Grupos como Phobos, Akira y LockBit siguen activos contra empresas mexicanas, y la mayoría de las víctimas comete los mismos errores en las primeras horas: apagan servidores sin documentar, borran evidencia sin querer, o intentan restaurar backups antes de confirmar que el atacante ya no tiene acceso. Aquí está el orden correcto.
Hora 0–1: Contención inmediata
El objetivo de la primera hora no es "arreglar" nada — es cortar el acceso del atacante sin destruir evidencia.
- Aísla, no apagues. Desconecta los equipos afectados de la red (cable de red o Wi-Fi), pero evita apagarlos por completo: la memoria RAM contiene evidencia forense valiosa que se pierde al apagar.
- Identifica el alcance. ¿Es un solo endpoint o ya se propagó por la red? Revisa si hay movimiento lateral hacia servidores críticos, Active Directory o backups.

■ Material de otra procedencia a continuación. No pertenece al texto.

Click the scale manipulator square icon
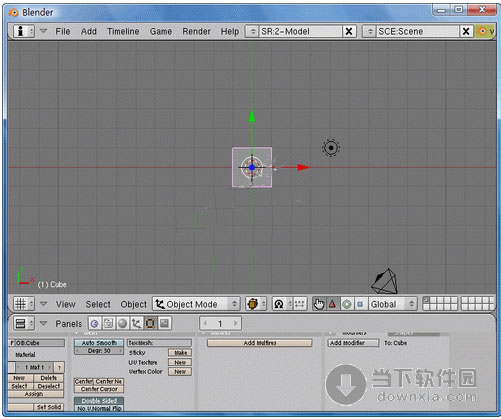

- Preserva los logs. No borres ni reinicies el SIEM, firewall o EDR — ahí está la línea de tiempo del ataque.
- Notifica internamente a dirección y al equipo legal. En México, dependiendo del sector, puede haber obligaciones de notificación regulatoria.
Reiniciar servidores "para ver si ya jaló" es de los errores más costosos que vemos en campo: borra la memoria volátil y puede reactivar el cifrado si el ransomware seguía en ejecución.
Hora 1–2: Evaluación y triage
Con el ataque contenido, el equipo de DFIR debe responder tres preguntas antes de tomar cualquier decisión:
- ¿Qué variante de ransomware es? La extensión de los archivos cifrados y la nota de rescate suelen identificarla. Esto determina si existe un descifrador público conocido.
- ¿Hubo exfiltración de datos? Casi todos los grupos modernos de ransomware ("doble extorsión") roban datos antes de cifrar. Revisar tráfico saliente anómalo y conexiones a servicios de transferencia de archivos es crítico.
- ¿Los backups están limpios? Verifica que los respaldos no estén también cifrados o comprometidos antes de asumir que la recuperación será simple.
Hora 2–3: Preservación de evidencia y comunicación
Aunque decidas no pagar el rescate (recomendación general), necesitas evidencia forense sólida por tres razones: posible reclamo de seguro cibernético, obligaciones legales/regulatorias, y para entender cómo entró el atacante y cerrar esa puerta.
- Toma imágenes forenses de los sistemas afectados antes de cualquier remediación.
- Documenta la nota de rescate, el correo/wallet de contacto y el timestamp exacto del primer indicador de compromiso.
- Si tienes seguro cibernético, notifica a la aseguradora — muchas pólizas exigen contacto dentro de ventanas de tiempo específicas.
Hora 3–4: Plan de recuperación
Con el alcance claro y la evidencia preservada, se define la ruta de recuperación: restauración desde backups verificados como limpios, reconstrucción de sistemas desde cero en casos de compromiso profundo, o — solo como último recurso y con asesoría legal — evaluación de la vía de negociación.
El costo promedio de una brecha de ransomware en la región supera los $4.9M USD cuando se cuenta el tiempo de inactividad, no solo el rescate. La velocidad de contención en las primeras horas es el factor que más reduce ese costo.
Cómo prepararte antes de que pase (porque va a pasar)
El 60% de las brechas explotan vulnerabilidades con parche disponible, y el phishing sigue siendo el vector #1. Un servicio de SOC-as-a-Service con EDR y respuesta 24/7 reduce el tiempo de detección de días a minutos — que es, literalmente, la diferencia entre un incidente menor y una crisis de negocio.